The constitutional provision relied on by Judge Polster is the Take Care clause.  The Take Care clause provides that the president “shall take Care that the Laws be faithfully executed.”

The district court relied on United States ex rel. Taxpayers Against Fraud v. General Electric Co., 41 F.3d 1032. 1041 (6th Cir. 1994), for its understanding of the Take Care clause.  Taxpayers Against Fraud upheld the constitutionality of the False Claims Act against a Take Care clause challenge.  The court of appeals relied there the right of the government to take over the case, as well as some other lesser rights of the government, to find that the Take Care clause was met.  As the panel stated, these provisions “have been crafted with particular care to maintain the primacy of the Executive Branch in prosecuting false-claims actions.”  Id.

Judge Polster found that the lack of similar provisions for false marking suits meant that the Take Care clause had been violated.  He noted in particular the possibility that the lawsuit could settle before the PTO is even notified.

As with all other patent cases, appeal from Judge Polster’s decision goes to the Federal Circuit.  The Federal Circuit sometimes defers to regional circuits for questions not unique to patent law.  The regional circuit owed deference is the one in which the district court sits, here the Sixth Circuit.  However, in this case the Federal Circuit will probably not view itself as bound by the Sixth Circuit’s decision, but rather will see itself as required to decide independently whether the qui tam false marking provision is constitutional or not, because it must apply the patent laws uniformly throughout the country.  In addition, as Judge Polster notes, the constitutionality of the qui tam false marking provision is already before the Federal Circuit in United States ex rel. FLFMC , LLC v. Wham-O, Inc., appeal no. 2011-1067, where an interesting amicus brief has been filed.
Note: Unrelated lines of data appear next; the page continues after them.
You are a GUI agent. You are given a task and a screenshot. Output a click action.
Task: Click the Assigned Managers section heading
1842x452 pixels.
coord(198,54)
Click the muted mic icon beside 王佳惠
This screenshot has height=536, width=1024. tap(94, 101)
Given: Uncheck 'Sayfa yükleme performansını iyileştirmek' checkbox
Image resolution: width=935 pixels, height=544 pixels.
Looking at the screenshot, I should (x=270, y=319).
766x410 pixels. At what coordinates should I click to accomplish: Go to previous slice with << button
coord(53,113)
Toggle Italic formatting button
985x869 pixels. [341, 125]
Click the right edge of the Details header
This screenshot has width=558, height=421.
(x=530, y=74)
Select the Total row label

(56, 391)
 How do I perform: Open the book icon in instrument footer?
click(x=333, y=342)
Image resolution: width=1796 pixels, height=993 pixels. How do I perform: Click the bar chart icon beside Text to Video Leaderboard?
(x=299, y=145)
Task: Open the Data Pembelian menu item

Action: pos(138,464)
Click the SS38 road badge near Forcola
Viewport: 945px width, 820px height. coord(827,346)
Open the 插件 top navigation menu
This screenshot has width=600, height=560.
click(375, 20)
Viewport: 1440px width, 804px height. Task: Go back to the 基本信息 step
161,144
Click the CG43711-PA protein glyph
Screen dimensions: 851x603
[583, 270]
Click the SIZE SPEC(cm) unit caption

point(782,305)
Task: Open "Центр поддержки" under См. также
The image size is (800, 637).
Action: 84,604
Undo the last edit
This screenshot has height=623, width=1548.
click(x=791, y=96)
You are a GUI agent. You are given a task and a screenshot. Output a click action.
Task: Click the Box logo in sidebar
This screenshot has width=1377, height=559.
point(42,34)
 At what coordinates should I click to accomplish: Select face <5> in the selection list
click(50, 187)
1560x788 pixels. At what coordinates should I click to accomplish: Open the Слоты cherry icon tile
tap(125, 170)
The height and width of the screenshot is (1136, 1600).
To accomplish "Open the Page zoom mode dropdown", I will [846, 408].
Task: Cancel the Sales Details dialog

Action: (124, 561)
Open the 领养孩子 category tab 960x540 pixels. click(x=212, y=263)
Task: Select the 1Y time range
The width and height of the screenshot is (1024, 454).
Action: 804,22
Regarding the rationale of Judge Polster’s decision, query what could motivate the US government to intervene in a false marking suit, such that Congress should reform the law to give it a greater right to intervene as Judge Polster’s view of the Take Care clause requires.  In a False Claims Act suit, the agency which was supposedly defrauded could well take the position “we were not cheated, indeed the contractor is doing a perfectly fine job, we’re happy with their performance, and we want to keep the relationship going.”  The agency could alternatively take the position that they had no clue the cheating was occurring, and they don’t just want a monetary recovery; they want the con men to do hard time.  In false marking suits the affected agency is the PTO, which continues to experience difficulty with its backlog of pending applications, and no analogous motivations for intervention can be made out.